“Property taxes are reaching crisis levels across Texas. It’s an issue in so many towns. Local government debt is mainly the crisis, because we see local governments venturing into areas they shouldn’t be in.
“When we started [the city of Von Ormy], one of the things we realized was that we couldn’t compete with San Antonio on tax abatements, utilities, water, road construction. We didn’t have those kinds of funds. But we could beat them in bureaucracy and tax rates.
“We started out with zero fees. Everything was free for residential. Commercial was either free or at-cost. As our sales tax base increased we increased our budget to provide more services and discount the property tax. The first or second year we did it, we were the only taxing district in the county that lowered taxes. This was in the middle of the recession and everyone else was raising rates. Residents were tightening their belts, so should their government.

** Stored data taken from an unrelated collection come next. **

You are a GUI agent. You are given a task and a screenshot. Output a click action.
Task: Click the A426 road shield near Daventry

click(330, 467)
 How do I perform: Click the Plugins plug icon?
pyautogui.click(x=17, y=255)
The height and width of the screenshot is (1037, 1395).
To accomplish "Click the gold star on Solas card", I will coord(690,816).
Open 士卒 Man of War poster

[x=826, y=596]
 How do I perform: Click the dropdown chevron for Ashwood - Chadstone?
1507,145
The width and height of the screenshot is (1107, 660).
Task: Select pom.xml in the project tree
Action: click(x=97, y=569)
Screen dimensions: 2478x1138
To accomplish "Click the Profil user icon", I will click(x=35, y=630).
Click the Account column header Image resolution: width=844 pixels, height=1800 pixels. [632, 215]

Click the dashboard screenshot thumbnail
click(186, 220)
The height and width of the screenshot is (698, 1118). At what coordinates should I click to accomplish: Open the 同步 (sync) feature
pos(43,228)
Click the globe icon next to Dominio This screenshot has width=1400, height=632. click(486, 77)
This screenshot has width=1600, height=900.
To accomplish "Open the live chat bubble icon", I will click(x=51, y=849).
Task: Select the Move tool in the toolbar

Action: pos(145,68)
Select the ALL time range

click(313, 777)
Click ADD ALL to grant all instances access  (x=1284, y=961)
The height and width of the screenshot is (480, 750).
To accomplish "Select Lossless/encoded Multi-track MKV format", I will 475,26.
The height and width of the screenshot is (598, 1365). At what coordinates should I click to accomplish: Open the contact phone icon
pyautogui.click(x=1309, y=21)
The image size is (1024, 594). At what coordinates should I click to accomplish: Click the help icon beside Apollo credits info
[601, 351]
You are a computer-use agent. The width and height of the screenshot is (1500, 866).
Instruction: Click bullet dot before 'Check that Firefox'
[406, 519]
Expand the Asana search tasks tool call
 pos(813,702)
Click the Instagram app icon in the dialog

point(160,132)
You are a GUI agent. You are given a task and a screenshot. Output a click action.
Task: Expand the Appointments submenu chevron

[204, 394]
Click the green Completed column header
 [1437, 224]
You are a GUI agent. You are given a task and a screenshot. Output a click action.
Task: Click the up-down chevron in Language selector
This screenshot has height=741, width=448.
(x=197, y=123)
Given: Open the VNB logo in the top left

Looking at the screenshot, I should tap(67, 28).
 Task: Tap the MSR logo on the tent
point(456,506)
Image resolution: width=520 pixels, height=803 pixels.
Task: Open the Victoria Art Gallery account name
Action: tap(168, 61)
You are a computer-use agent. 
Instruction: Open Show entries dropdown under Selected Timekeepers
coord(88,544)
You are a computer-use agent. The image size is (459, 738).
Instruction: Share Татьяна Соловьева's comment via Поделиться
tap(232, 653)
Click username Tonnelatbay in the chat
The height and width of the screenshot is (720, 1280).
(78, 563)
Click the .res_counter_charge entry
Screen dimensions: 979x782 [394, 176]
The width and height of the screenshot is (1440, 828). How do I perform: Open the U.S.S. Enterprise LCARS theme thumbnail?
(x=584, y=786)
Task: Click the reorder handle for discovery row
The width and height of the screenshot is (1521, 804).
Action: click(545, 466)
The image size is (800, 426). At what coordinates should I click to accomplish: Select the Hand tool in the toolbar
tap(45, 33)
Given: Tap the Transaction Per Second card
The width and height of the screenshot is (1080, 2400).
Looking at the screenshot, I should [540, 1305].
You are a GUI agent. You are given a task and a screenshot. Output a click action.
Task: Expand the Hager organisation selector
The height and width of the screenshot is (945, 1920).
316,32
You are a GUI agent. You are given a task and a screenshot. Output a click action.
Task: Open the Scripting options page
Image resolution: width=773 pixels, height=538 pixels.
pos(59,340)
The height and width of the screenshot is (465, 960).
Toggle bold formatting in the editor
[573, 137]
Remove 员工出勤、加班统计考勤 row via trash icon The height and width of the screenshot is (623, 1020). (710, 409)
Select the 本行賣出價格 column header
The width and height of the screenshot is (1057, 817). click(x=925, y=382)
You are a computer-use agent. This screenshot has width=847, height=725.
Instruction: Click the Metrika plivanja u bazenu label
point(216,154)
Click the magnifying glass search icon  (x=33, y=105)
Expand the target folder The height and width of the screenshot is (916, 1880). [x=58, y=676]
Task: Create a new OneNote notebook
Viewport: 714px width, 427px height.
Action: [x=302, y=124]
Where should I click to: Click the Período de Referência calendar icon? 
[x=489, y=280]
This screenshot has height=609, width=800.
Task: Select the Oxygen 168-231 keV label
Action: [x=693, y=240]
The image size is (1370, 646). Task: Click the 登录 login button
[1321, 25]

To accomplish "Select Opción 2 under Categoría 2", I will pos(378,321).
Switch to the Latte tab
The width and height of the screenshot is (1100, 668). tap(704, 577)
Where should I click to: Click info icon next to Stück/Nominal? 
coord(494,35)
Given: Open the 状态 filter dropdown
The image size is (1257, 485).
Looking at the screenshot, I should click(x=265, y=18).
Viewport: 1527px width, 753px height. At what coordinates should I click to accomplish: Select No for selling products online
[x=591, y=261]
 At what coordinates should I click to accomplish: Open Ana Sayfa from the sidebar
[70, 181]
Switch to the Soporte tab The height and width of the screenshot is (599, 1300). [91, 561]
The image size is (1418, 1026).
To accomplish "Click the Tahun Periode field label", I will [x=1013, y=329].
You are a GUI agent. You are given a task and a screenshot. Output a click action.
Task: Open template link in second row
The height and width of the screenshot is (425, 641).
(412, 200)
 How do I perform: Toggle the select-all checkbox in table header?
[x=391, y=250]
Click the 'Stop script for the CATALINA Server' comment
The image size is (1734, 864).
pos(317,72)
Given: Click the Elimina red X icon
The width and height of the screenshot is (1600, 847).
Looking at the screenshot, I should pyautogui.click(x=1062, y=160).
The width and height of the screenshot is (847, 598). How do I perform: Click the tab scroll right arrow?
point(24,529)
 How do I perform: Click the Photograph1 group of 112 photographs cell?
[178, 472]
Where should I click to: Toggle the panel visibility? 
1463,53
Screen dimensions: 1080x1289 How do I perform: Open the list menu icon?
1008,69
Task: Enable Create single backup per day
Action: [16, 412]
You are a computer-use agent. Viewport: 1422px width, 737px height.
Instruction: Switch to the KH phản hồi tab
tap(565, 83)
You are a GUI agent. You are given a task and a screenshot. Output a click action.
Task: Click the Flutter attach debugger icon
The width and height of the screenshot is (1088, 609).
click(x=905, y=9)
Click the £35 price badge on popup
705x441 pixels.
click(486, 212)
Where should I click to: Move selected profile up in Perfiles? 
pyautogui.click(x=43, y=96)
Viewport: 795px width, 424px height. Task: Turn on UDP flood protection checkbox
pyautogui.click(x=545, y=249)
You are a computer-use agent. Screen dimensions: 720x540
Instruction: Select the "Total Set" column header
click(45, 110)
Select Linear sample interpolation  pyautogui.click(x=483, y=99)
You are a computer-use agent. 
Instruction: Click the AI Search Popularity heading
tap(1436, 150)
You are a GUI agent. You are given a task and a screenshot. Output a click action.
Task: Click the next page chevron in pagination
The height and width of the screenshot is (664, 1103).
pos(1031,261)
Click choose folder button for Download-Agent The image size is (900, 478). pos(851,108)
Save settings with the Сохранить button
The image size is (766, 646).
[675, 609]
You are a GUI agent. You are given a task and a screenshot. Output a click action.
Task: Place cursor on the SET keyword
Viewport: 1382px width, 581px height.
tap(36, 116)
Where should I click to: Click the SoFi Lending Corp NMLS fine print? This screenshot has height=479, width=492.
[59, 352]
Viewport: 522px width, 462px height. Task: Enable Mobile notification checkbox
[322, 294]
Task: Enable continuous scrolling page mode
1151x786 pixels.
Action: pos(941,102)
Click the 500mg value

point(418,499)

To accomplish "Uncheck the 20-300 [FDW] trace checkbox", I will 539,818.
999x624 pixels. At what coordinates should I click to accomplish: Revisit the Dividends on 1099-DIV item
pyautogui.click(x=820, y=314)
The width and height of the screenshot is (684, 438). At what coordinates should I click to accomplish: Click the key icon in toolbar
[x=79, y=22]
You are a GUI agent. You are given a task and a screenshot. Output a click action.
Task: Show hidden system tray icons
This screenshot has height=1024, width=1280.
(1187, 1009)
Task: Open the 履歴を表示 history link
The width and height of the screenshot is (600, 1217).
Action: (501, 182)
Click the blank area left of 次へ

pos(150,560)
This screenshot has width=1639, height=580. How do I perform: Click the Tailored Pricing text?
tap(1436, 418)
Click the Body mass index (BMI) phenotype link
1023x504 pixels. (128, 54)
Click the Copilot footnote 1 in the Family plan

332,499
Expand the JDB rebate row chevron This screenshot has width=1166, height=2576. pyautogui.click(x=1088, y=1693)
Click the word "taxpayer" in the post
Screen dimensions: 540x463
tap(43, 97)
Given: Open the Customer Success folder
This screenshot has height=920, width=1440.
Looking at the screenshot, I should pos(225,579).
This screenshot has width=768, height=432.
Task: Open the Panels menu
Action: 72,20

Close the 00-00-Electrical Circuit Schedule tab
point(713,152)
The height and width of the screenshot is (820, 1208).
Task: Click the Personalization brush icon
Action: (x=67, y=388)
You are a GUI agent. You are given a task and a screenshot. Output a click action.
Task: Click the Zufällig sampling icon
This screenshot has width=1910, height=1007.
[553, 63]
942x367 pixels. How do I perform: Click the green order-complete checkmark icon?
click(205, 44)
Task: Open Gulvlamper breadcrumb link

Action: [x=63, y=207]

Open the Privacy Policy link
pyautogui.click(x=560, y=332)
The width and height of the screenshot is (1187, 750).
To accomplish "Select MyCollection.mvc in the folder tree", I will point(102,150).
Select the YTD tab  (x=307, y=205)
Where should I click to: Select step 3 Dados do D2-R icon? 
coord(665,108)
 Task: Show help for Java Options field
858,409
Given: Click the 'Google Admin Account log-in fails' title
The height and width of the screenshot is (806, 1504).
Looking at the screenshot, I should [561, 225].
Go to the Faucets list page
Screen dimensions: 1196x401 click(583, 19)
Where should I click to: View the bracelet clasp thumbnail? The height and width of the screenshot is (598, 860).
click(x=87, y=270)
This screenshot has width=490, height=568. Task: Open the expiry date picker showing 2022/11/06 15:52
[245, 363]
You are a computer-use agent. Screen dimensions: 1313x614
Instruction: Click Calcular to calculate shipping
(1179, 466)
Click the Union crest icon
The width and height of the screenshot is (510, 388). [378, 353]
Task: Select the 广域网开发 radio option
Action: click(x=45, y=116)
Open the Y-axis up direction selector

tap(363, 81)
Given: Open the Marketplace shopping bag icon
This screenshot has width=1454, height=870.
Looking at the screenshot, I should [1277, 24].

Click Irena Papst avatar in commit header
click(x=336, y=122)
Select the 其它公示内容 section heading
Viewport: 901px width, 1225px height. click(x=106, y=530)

“Each year we did that until we were able to eliminate the property tax. And there still isn’t one to this day.
“We privatized everything we could possibly think of. We privatized trash collection, recycling, road maintenance, inspections. Today now that we’re fully established, we only have two full-time employees for a population of around 1,300. Everyone else is a contractor.
“There are some communities that want an extremely high level of services and want to be taxed for it. But when you look at most cities, their tax bill isn’t current services, around half is funding debt.
“The avoidance and reduction of debt would allow you to eliminate half or more of the property tax.”